--- Start of Passage provided ---
- Promotion: New Breed Wrestling Association
- Date: March 18, 2005
- City: South Bend, Indiana
- Venue: ZB Falcons

= Mike Lockwood Memorial Tournament =

The Mike Lockwood Memorial Tournament was a professional wrestling memorial event produced by the New Breed Wrestling Association (NBWA) promotion, which took place on March 18, 2005 at ZB Falcons in South Bend, Indiana. It was the second of two memorial shows held in memory of Mike Lockwood, who committed suicide at his home in Navarre, Florida on November 6, 2003, with a first show run by Pro Wrestling Iron, the Mike Lockwood Memorial Show, in Lathrop, California two years earlier. Eight professional wrestling matches were featured on the event's card, with one including championships.
--- End of Passage provided ---
--- Start of Given information ---
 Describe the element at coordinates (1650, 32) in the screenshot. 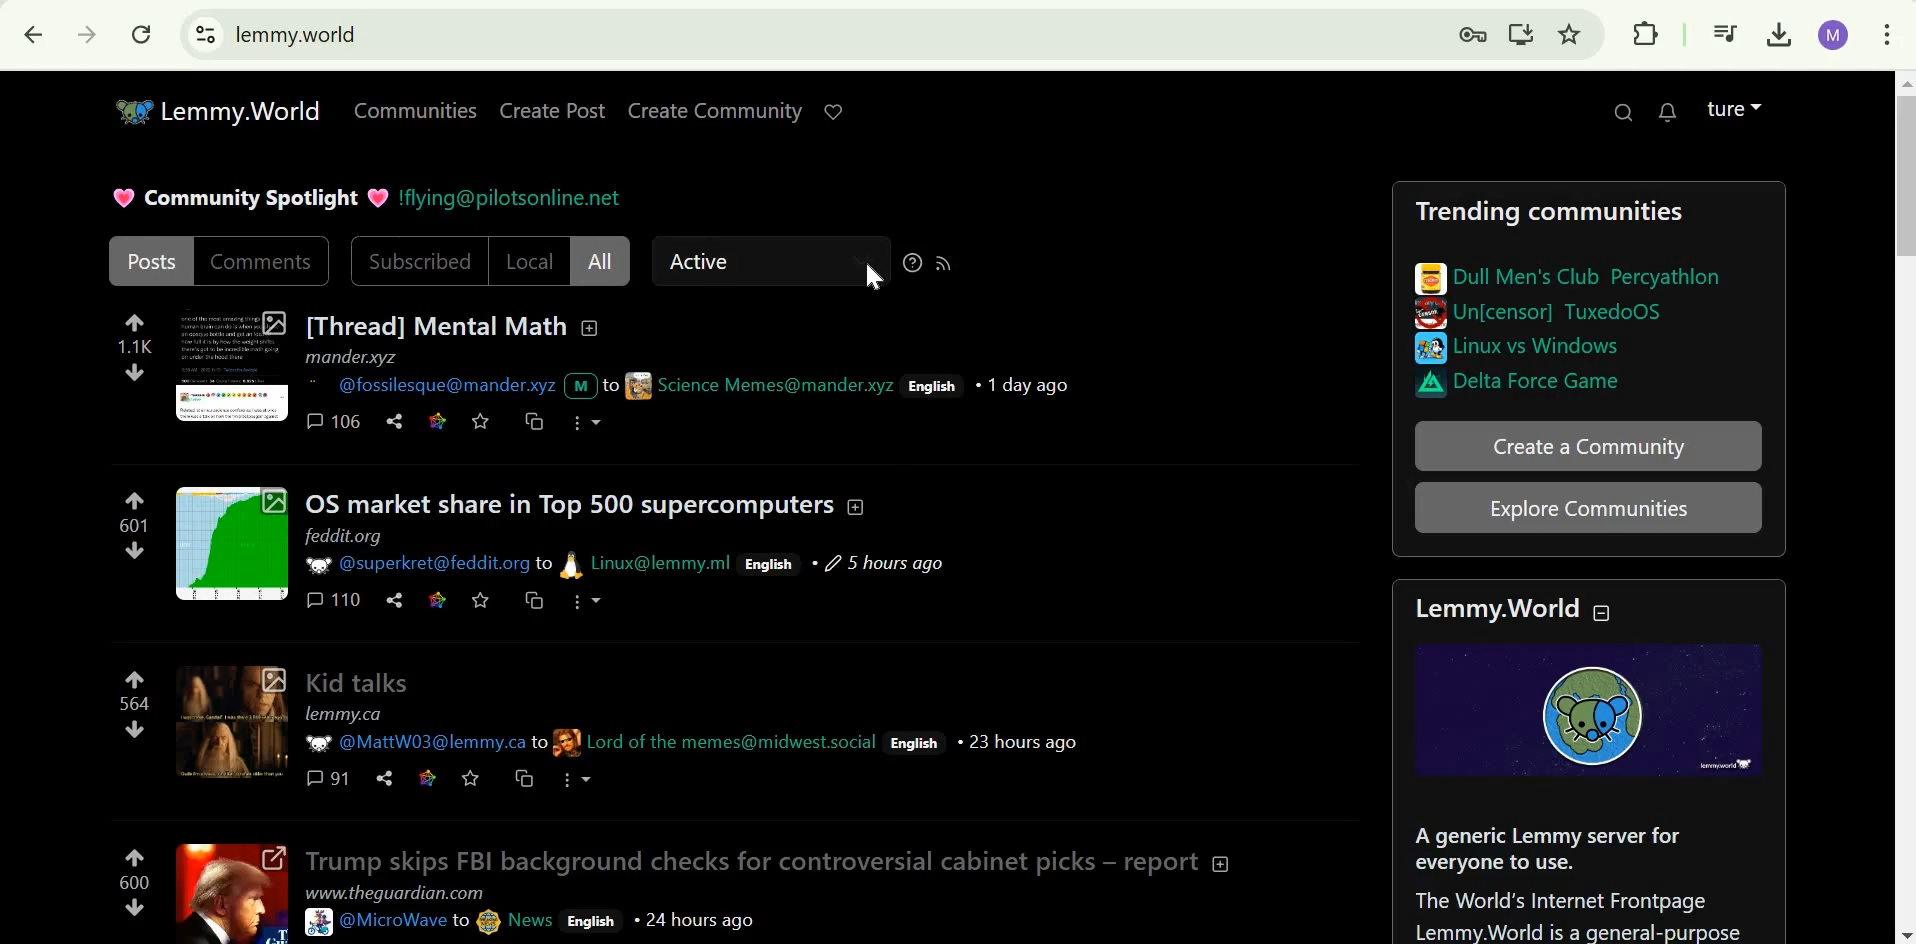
--- End of Given information ---
## Brief 1
From the passage about the Mike Lockwood Memorial Tournament, write out word for word the part starting with "The Mike Lockwood Memorial Tournament" and going on through "one including championships.".
## Brief 2
According to the passage about the Mike Lockwood Memorial Tournament, in what city was the first memorial show for Mike Lockwood held?

## Correct output 1
The Mike Lockwood Memorial Tournament was a professional wrestling memorial event produced by the New Breed Wrestling Association (NBWA) promotion, which took place on March 18, 2005 at ZB Falcons in South Bend, Indiana. It was the second of two memorial shows held in memory of Mike Lockwood, who committed suicide at his home in Navarre, Florida on November 6, 2003, with a first show run by Pro Wrestling Iron, the Mike Lockwood Memorial Show, in Lathrop, California two years earlier. Eight professional wrestling matches were featured on the event's card, with one including championships.

## Correct output 2
Lathrop, California